Sans Normal Makek 3 is a very bold, very wide, medium contrast, italic, normal x-height font visually similar to 'Enotria' by Aspro Type, 'Otoiwo Grotesk' by Pepper Type, and 'Base Neue' by Power Type (names referenced only for comparison).
Keywords: headlines, posters, sports branding, logos, packaging, sporty, dynamic, confident, retro, loud, impact, speed, branding, display, rounded, oblique, compact, chunky, streamlined.
A heavy, rounded sans with an emphatic rightward slant and broad, low counters that create a compact, horizontal feel. Strokes are thick and smooth with softly squared corners; terminals tend to look cut on an angle, reinforcing a fast, forward-leaning rhythm. Curves are generously rounded (notably in C, O, S, and the lowercase bowls), while diagonals in A, K, V, W, X, and Y feel sturdy and slightly compressed. The lowercase uses single-storey a and g, a tight-shouldered n/m, and a short, minimal r, keeping silhouettes chunky and simplified. Numerals are similarly rounded and dense, with open, readable forms and consistent oblique stress.

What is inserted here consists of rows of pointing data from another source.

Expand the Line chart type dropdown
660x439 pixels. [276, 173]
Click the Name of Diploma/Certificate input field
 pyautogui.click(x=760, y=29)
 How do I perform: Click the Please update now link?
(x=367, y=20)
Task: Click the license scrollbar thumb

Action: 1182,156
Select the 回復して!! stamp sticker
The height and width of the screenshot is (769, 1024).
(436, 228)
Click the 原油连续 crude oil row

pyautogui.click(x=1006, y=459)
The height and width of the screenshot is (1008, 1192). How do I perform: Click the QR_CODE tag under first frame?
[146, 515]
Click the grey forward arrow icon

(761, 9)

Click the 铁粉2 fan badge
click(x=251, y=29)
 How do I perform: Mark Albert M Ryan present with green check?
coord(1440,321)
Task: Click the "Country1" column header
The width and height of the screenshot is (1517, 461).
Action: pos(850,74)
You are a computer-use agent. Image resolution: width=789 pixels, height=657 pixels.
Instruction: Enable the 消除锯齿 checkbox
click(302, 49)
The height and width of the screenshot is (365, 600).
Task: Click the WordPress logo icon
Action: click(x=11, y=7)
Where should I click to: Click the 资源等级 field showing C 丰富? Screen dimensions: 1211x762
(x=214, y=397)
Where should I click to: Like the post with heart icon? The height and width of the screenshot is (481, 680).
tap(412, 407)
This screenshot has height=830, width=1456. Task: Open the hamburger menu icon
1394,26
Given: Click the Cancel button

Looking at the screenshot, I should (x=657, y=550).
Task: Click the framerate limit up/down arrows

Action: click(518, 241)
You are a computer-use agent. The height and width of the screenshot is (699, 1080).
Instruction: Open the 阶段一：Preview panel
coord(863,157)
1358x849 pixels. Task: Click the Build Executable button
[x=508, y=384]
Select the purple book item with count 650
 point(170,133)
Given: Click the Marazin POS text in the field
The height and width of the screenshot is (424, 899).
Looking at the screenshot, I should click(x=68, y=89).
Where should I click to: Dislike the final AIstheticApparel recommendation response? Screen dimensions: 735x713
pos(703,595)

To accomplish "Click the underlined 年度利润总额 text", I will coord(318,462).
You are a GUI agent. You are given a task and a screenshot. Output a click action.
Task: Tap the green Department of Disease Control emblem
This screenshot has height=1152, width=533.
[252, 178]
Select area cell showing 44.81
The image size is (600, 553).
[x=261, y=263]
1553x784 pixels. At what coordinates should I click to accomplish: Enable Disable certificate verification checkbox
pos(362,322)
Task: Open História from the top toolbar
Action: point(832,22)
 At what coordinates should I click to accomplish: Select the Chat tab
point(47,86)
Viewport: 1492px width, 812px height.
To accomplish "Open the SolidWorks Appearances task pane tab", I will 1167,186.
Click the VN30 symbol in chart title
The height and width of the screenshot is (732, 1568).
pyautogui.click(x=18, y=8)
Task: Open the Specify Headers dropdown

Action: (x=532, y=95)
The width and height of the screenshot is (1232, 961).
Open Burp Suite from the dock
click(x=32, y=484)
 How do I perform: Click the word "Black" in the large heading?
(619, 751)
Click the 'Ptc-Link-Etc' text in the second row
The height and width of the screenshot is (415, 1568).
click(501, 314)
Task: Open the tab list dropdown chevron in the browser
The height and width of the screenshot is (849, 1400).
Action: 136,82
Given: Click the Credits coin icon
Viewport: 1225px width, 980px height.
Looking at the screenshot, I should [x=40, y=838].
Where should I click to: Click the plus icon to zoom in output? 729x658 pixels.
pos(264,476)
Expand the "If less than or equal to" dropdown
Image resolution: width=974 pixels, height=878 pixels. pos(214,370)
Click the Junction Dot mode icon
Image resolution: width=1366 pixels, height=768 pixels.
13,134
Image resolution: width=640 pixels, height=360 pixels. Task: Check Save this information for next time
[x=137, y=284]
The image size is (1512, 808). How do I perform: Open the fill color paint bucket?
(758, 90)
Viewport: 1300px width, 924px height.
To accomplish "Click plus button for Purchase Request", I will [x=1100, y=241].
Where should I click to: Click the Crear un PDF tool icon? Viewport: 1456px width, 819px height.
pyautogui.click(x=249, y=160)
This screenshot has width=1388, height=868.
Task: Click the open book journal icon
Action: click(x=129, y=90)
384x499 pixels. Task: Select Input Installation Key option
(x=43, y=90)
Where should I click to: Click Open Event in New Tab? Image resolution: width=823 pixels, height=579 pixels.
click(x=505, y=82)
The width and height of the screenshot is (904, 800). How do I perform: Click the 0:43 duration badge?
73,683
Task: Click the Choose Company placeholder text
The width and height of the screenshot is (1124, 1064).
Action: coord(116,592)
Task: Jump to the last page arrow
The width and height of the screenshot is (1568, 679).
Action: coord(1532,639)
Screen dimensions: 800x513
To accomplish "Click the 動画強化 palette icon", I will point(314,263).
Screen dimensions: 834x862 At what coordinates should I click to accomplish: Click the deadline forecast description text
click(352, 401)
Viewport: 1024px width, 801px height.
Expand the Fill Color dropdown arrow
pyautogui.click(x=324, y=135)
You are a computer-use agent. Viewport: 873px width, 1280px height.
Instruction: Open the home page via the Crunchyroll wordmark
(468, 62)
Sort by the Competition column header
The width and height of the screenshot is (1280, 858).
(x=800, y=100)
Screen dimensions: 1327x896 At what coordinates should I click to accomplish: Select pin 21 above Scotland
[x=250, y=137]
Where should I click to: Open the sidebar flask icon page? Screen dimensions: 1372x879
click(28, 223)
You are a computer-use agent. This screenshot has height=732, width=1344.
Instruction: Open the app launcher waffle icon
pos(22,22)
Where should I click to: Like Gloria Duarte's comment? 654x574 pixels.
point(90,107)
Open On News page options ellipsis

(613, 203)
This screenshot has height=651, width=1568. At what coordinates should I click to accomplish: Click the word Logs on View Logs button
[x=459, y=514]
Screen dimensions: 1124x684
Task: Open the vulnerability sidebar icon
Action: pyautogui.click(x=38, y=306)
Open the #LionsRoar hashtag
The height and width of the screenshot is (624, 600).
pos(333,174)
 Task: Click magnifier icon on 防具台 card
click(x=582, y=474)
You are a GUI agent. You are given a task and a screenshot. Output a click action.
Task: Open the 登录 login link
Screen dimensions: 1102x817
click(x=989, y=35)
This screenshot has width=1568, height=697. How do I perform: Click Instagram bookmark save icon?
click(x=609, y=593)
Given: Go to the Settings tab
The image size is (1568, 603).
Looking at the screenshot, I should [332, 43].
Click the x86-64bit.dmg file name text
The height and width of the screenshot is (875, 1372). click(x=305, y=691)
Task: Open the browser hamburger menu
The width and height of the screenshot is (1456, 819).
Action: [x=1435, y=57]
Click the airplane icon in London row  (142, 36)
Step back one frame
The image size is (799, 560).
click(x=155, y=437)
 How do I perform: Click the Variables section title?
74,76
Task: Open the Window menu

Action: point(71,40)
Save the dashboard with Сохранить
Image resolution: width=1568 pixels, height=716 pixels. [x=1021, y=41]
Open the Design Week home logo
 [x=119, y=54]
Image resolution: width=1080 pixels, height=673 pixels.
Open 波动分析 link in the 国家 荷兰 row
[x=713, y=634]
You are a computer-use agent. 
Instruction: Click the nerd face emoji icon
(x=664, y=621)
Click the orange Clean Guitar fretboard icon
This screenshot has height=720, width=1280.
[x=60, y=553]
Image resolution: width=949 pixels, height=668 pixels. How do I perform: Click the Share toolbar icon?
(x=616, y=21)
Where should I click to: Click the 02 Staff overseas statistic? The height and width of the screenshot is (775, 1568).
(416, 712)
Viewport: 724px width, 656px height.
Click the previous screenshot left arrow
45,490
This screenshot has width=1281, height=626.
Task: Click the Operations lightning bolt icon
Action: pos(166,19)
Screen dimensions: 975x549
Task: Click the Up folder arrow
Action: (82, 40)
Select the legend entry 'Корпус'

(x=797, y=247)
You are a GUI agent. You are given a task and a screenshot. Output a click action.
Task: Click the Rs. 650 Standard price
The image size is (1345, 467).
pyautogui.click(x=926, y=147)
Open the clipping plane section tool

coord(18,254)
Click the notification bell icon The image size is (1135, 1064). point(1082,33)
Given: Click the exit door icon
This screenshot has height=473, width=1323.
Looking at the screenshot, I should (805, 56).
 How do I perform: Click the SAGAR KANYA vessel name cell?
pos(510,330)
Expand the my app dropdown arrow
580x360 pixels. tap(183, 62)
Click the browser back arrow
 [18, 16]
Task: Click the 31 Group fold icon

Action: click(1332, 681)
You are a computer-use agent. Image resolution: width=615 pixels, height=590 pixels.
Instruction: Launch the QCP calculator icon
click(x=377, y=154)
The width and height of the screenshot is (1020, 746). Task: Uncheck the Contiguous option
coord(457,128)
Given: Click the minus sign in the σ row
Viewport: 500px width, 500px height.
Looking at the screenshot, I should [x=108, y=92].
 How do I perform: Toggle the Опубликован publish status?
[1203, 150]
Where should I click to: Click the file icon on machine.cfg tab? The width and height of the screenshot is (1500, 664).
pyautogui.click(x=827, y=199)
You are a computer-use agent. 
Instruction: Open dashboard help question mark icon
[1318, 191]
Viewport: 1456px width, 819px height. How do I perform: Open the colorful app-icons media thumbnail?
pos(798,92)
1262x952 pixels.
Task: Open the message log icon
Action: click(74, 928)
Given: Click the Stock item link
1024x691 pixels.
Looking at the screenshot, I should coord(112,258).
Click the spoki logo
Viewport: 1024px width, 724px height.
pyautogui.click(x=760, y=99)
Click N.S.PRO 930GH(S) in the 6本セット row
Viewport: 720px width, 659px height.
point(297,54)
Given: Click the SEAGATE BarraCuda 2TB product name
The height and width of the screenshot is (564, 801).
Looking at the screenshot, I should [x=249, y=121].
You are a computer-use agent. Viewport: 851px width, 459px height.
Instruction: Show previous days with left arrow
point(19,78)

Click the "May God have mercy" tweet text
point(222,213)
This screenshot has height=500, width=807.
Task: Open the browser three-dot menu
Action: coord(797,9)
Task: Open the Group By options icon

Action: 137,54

Best suited to large-scale display work where its mass and slant can carry impact—headlines, posters, event graphics, sports branding, and punchy logo lockups. It can also work on packaging or merchandising where a strong, compact wordmark is needed, especially in short phrases rather than long reading passages.
The font projects speed and impact—bold, assertive, and energetic—evoking sports branding and retro display typography. Its slanted stance and thick, rounded forms read as confident and attention-seeking, with a playful toughness rather than a refined or neutral tone.
The design appears intended to deliver maximum visual punch with a fast, forward-leaning posture and rounded, simplified letterforms. It prioritizes bold presence and a streamlined rhythm for branding and display settings where immediacy and energy are more important than quiet text comfort.
Spacing appears intentionally tight, and the broad shapes can create strong word images at larger sizes. The angled cuts in letters like E, F, L, T, and the punctuation-like terminals in several lowercase forms add a mechanical, aerodynamic flavor that keeps the design from feeling purely geometric.